> _YOUR OBJECTIVE_
Rewrite the records from the line with "This screenshot has height=420, width=1418." to the line with "[x=10, y=204]", changing "menu item" to "menu entry" and keeping everything else the same. Return only those lines.

> _SUPPLIED DATA_
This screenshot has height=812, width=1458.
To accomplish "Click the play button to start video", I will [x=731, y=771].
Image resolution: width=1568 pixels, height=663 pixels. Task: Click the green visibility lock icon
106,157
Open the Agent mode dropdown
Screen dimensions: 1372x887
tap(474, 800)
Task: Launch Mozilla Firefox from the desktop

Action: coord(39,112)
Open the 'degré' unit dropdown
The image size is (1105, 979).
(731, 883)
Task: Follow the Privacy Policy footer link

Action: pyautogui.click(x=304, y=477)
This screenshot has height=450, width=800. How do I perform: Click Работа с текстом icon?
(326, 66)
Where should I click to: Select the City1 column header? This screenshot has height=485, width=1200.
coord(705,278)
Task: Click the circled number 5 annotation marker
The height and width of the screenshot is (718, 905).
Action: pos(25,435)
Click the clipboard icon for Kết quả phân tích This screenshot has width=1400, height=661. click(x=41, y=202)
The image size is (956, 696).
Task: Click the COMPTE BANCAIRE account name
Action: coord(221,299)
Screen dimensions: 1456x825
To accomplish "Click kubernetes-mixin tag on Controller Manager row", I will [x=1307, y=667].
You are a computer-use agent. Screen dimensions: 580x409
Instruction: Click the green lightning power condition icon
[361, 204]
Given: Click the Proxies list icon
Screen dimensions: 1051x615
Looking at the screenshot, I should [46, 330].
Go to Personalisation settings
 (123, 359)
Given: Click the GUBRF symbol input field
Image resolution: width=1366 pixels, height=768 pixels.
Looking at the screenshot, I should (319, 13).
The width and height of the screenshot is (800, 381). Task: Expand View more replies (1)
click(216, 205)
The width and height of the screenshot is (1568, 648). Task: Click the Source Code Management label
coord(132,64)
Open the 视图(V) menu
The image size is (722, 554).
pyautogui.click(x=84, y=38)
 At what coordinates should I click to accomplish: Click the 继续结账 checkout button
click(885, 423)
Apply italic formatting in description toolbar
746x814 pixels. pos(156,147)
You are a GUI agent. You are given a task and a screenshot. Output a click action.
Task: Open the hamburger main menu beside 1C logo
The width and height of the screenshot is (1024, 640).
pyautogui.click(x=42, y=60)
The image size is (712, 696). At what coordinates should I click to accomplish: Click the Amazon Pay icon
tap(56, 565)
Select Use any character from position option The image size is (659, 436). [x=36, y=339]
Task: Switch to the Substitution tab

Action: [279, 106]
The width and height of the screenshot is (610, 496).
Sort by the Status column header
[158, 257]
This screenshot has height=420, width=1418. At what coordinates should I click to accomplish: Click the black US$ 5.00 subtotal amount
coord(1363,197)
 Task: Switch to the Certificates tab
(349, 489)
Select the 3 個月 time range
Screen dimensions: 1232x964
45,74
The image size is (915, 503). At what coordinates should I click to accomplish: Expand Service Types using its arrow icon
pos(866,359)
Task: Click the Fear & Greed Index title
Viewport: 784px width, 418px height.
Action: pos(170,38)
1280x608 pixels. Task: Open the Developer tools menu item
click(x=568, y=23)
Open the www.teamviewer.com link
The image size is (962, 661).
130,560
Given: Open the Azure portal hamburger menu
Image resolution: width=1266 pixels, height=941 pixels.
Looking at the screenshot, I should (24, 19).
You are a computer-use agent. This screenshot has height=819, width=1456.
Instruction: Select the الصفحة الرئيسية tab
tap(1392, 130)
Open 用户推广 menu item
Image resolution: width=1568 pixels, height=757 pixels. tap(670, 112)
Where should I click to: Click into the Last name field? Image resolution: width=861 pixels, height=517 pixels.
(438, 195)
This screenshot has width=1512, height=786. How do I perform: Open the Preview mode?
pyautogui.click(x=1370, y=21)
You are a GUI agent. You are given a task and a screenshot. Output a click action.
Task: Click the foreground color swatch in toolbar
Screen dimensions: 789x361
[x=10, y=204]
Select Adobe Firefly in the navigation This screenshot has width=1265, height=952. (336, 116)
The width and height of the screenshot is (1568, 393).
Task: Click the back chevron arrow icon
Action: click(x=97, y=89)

> _ANSWER IN FULL_
This screenshot has height=420, width=1418. At what coordinates should I click to accomplish: Click the black US$ 5.00 subtotal amount
coord(1363,197)
 Task: Switch to the Certificates tab
(349, 489)
Select the 3 個月 time range
Screen dimensions: 1232x964
45,74
The image size is (915, 503). At what coordinates should I click to accomplish: Expand Service Types using its arrow icon
pos(866,359)
Task: Click the Fear & Greed Index title
Viewport: 784px width, 418px height.
Action: pos(170,38)
1280x608 pixels. Task: Open the Developer tools menu entry
click(x=568, y=23)
Open the www.teamviewer.com link
The image size is (962, 661).
130,560
Given: Open the Azure portal hamburger menu
Image resolution: width=1266 pixels, height=941 pixels.
Looking at the screenshot, I should (24, 19).
You are a computer-use agent. This screenshot has height=819, width=1456.
Instruction: Select the الصفحة الرئيسية tab
tap(1392, 130)
Open 用户推广 menu entry
Image resolution: width=1568 pixels, height=757 pixels. tap(670, 112)
Where should I click to: Click into the Last name field? Image resolution: width=861 pixels, height=517 pixels.
(438, 195)
This screenshot has width=1512, height=786. How do I perform: Open the Preview mode?
pyautogui.click(x=1370, y=21)
You are a GUI agent. You are given a task and a screenshot. Output a click action.
Task: Click the foreground color swatch in toolbar
Screen dimensions: 789x361
[x=10, y=204]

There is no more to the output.